Monolithic pipelines are common in bioinformatics and particularly for metabarcoding. My view is that the word pipeline, and the type of software it refers to, may be holding us back and should be rethought.
What is a pipeline?
Pipelines are connected sets of programs, where information flows through the linked analysis algorithms as water flows through pipes. Some parts will trim DNA sequence data, some filter, some clip and some demultiplex. Others are involved in determining the taxonomic ID by comparison to a reference database. At the end there is a result, and this is often an estimation of taxonomic ID for each sequence. Lots of decisions are being made about the optimal way to analyse this data, each associated with distinct steps in the analysis, many decisionanot being made by me. My problems with pipelines are the way they persuade me to abandon being a rigourous scientist and take the easy solution. Why should I accept that your pipeline is a thing, rather than lots of things, each to be optimised for my specific conditions?
Pipelines should not be our focus
The issue here though is that the pipeline is really a summary of all the analysis steps it contains and its output a summary of these. Yet your pipeline is a thing, its a publication, it has a name, its arranged to be used as it is, its take it or leave it. When people speak about how they analysed the data they say “I use BlahPipe, it told me A and B were different”.
It’s analagous to comparing the means of several complex data sets, it’s not wrong but misses out on the distribution of the data, it misses out on experimental evaluation of our analysis. Each program in the pipeline has default parameters for filtering, clustering and identifying the sequences. These are well-tested to be reasonable parameters in many situations. How often are they optimized for the dataset being analyzed? Rarely.
My specific complaint is that the way we use pipelines currently de-emphasizes the individual programs, makes optimization of their parameters difficult and prevents us from an experimental approach to data analysis.
Do one thing, and do it well
The Unix philosophy of small programs that can be chained together, each doing one thing and doing it well, fits beautifully with the world of bioinformatics data analysis. In the Unix data analysis world however the commandline instructions are typically small, clear and accessible.

────────

Complete the following:
1) Quote the text on bioinformatics pipelines from "Pipelines should not" up to and including "being analyzed? Rarely.".
2) In the text on bioinformatics pipelines, how often are the default parameters of a pipeline's programs optimized for the dataset being analyzed?
None of the lines that follow are needed.

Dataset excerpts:
────────

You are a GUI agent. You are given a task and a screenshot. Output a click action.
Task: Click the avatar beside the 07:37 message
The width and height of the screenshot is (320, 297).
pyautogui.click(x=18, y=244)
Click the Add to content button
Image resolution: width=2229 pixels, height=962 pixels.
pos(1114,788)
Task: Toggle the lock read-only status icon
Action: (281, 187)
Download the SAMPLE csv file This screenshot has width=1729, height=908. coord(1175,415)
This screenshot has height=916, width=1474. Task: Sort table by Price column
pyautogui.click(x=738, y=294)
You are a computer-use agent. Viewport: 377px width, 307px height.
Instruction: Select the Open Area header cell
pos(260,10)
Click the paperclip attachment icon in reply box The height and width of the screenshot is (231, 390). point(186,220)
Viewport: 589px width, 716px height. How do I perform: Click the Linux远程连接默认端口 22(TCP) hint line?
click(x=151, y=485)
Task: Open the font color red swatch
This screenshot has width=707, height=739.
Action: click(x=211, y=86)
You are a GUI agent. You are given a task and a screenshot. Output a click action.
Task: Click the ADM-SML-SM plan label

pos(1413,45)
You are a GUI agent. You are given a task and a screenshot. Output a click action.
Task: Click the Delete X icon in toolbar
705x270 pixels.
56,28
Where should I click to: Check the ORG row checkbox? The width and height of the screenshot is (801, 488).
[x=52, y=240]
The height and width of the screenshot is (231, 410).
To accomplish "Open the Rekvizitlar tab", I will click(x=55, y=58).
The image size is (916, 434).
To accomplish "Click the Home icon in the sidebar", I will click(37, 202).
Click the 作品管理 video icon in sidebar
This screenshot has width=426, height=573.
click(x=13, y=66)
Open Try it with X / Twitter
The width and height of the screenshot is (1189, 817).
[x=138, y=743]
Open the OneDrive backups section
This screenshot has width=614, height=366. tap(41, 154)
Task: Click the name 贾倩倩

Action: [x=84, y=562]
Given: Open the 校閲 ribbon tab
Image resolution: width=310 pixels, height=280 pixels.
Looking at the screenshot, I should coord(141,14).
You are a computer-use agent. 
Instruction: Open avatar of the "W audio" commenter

────────

Solutions per task:
1)
Pipelines should not be our focus
The issue here though is that the pipeline is really a summary of all the analysis steps it contains and its output a summary of these. Yet your pipeline is a thing, its a publication, it has a name, its arranged to be used as it is, its take it or leave it. When people speak about how they analysed the data they say “I use BlahPipe, it told me A and B were different”.
It’s analagous to comparing the means of several complex data sets, it’s not wrong but misses out on the distribution of the data, it misses out on experimental evaluation of our analysis. Each program in the pipeline has default parameters for filtering, clustering and identifying the sequences. These are well-tested to be reasonable parameters in many situations. How often are they optimized for the dataset being analyzed? Rarely.

2) Rarely.